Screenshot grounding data
= = = = = = =

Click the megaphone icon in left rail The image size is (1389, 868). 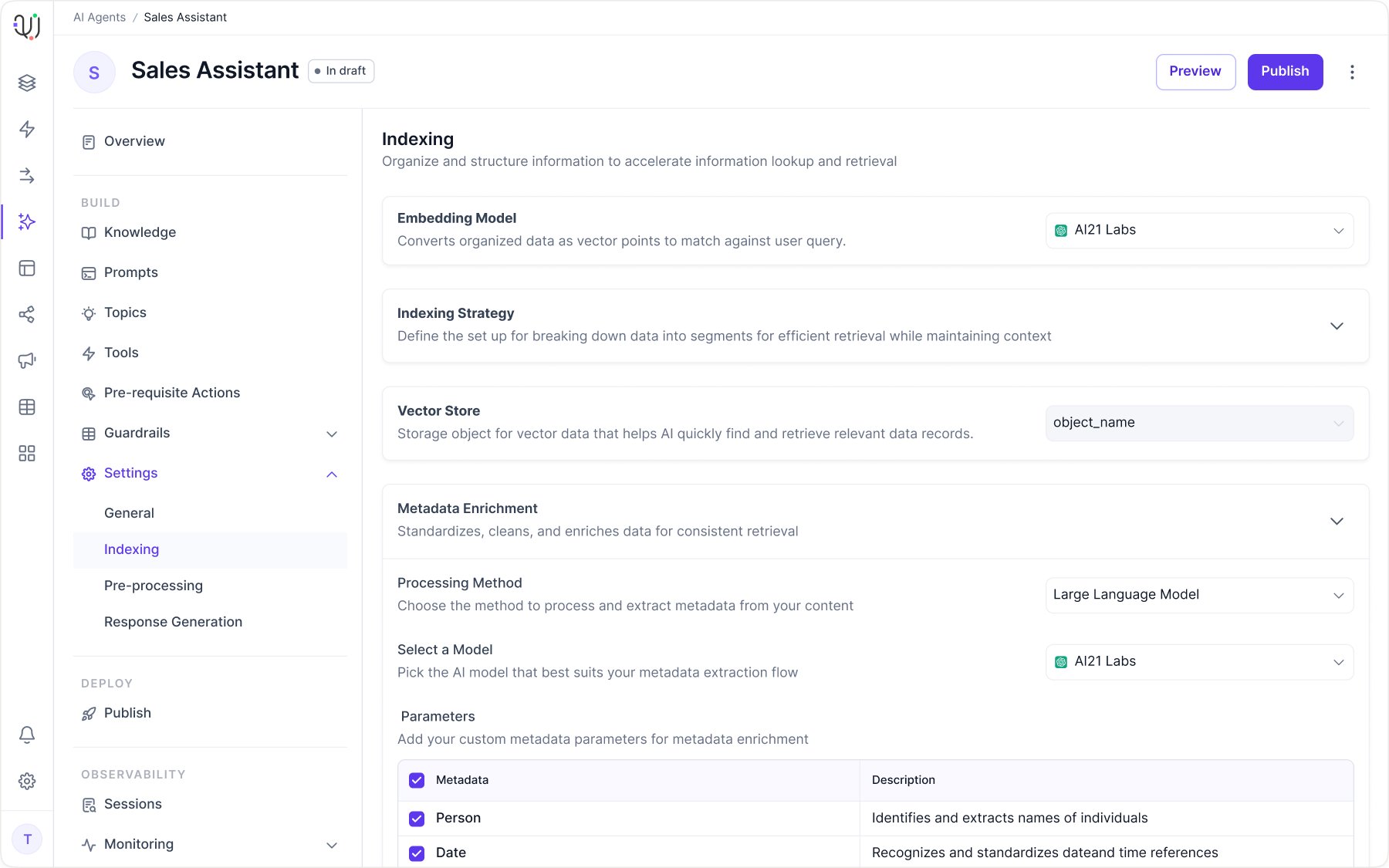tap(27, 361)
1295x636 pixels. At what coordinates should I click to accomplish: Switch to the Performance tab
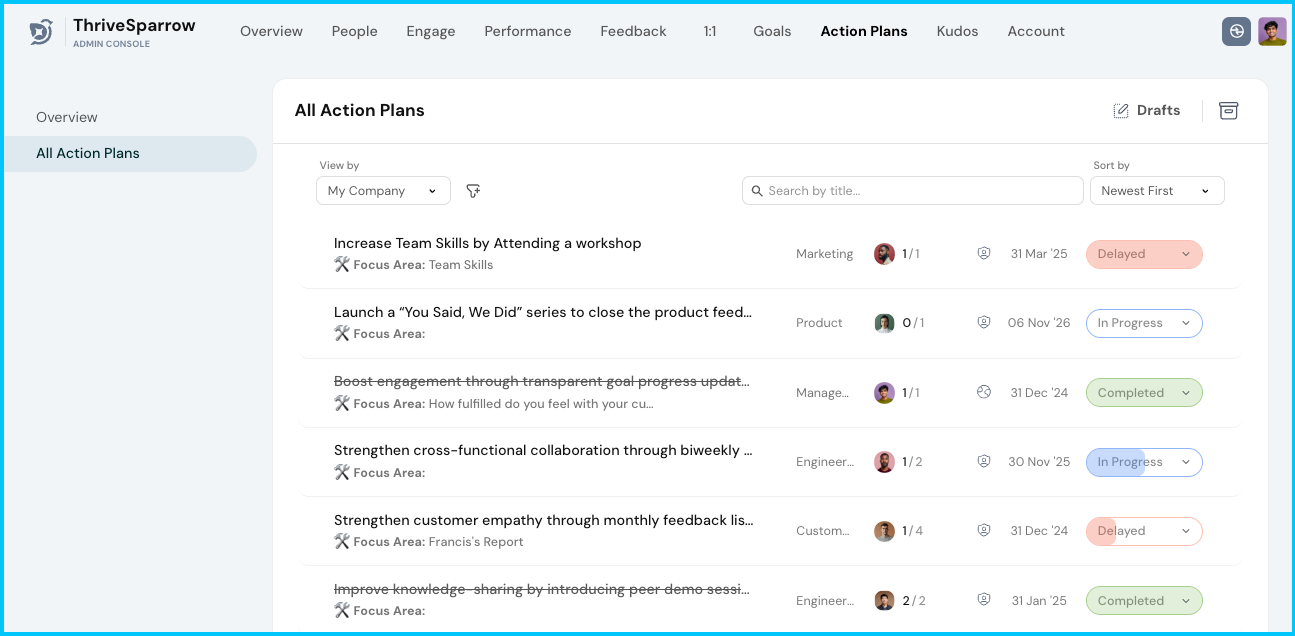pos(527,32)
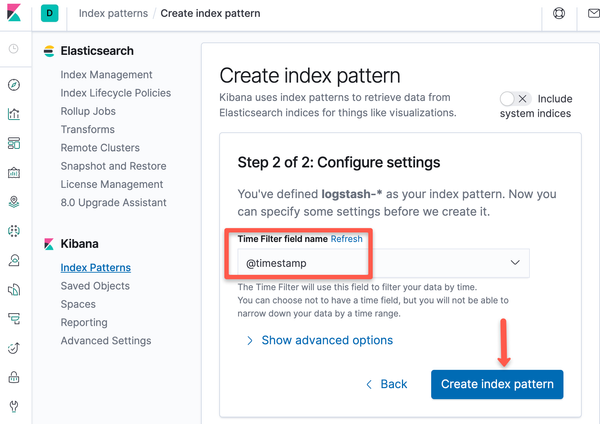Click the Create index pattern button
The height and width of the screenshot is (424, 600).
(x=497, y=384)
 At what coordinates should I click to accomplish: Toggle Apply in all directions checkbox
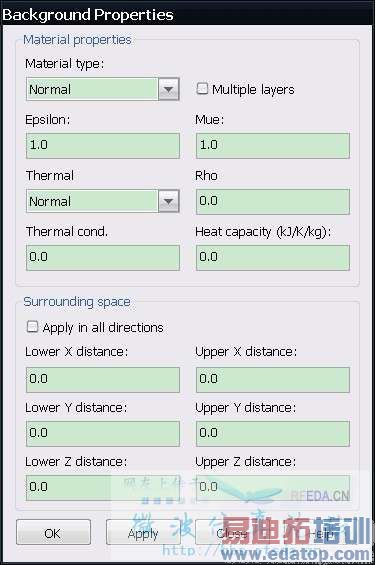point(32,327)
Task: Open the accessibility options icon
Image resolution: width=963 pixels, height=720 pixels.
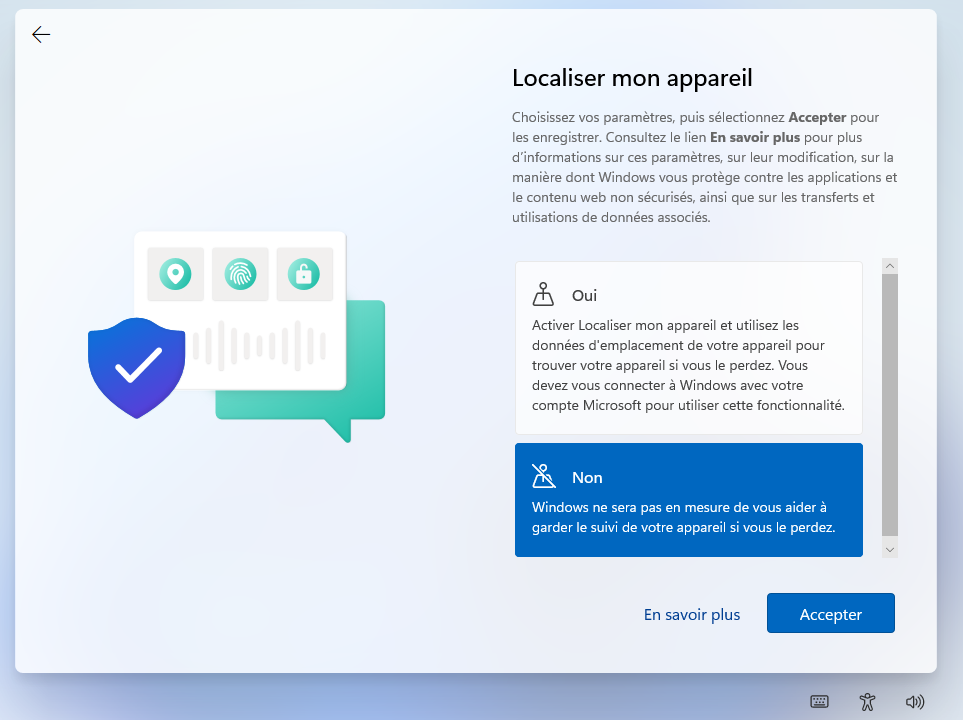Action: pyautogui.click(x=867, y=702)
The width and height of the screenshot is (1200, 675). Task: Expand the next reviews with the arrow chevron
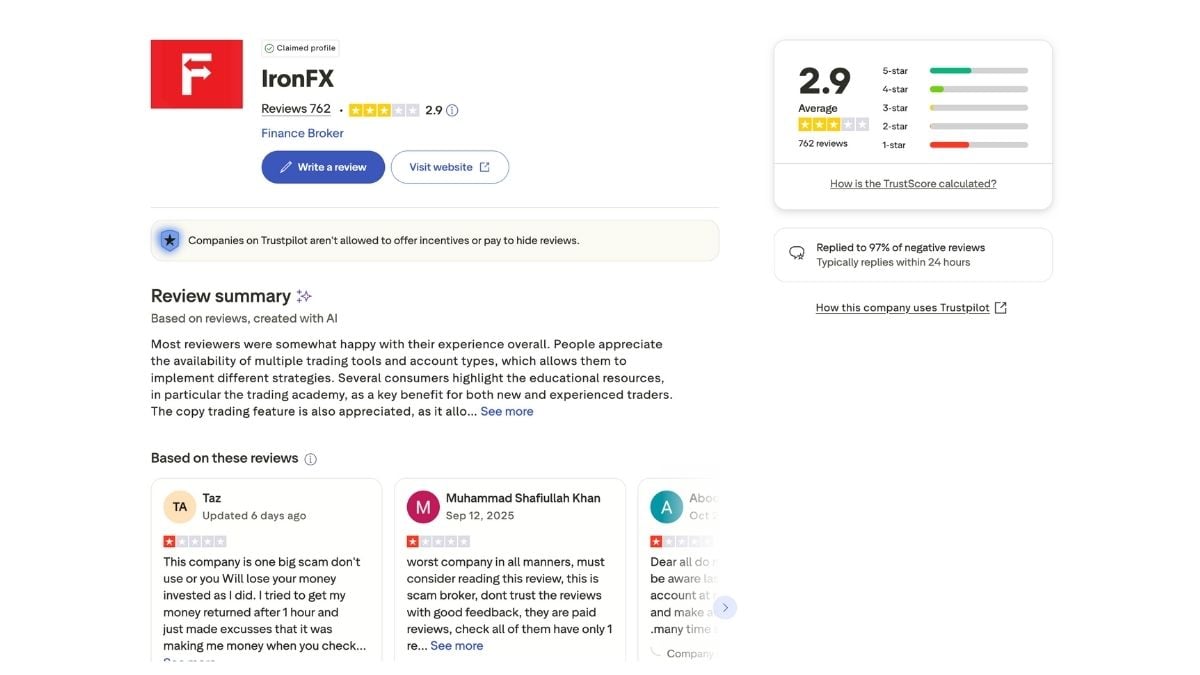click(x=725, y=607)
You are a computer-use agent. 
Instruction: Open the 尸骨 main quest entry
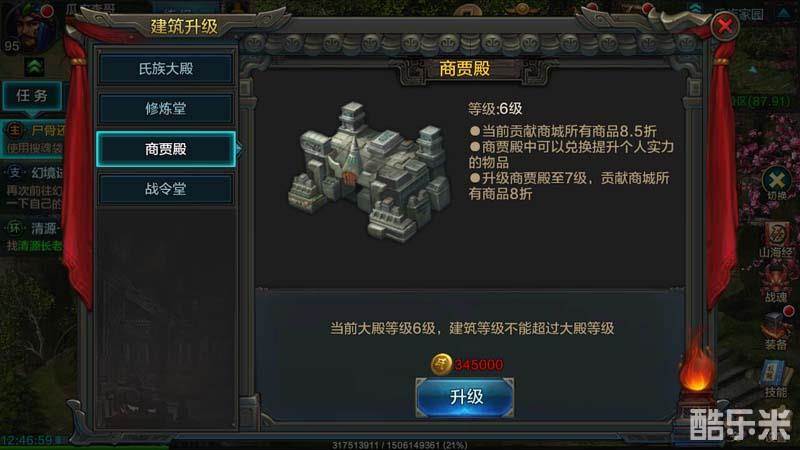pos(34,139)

= = = = = = =

Would you transcribe exactly, and only, the lines from the one containing "You are a computer-use agent." through the last line of the records above, both included, leaving out the pictures?

RESPONSE TO THIS TASK
You are a computer-use agent. 
Instruction: Open the 尸骨 main quest entry
pos(34,139)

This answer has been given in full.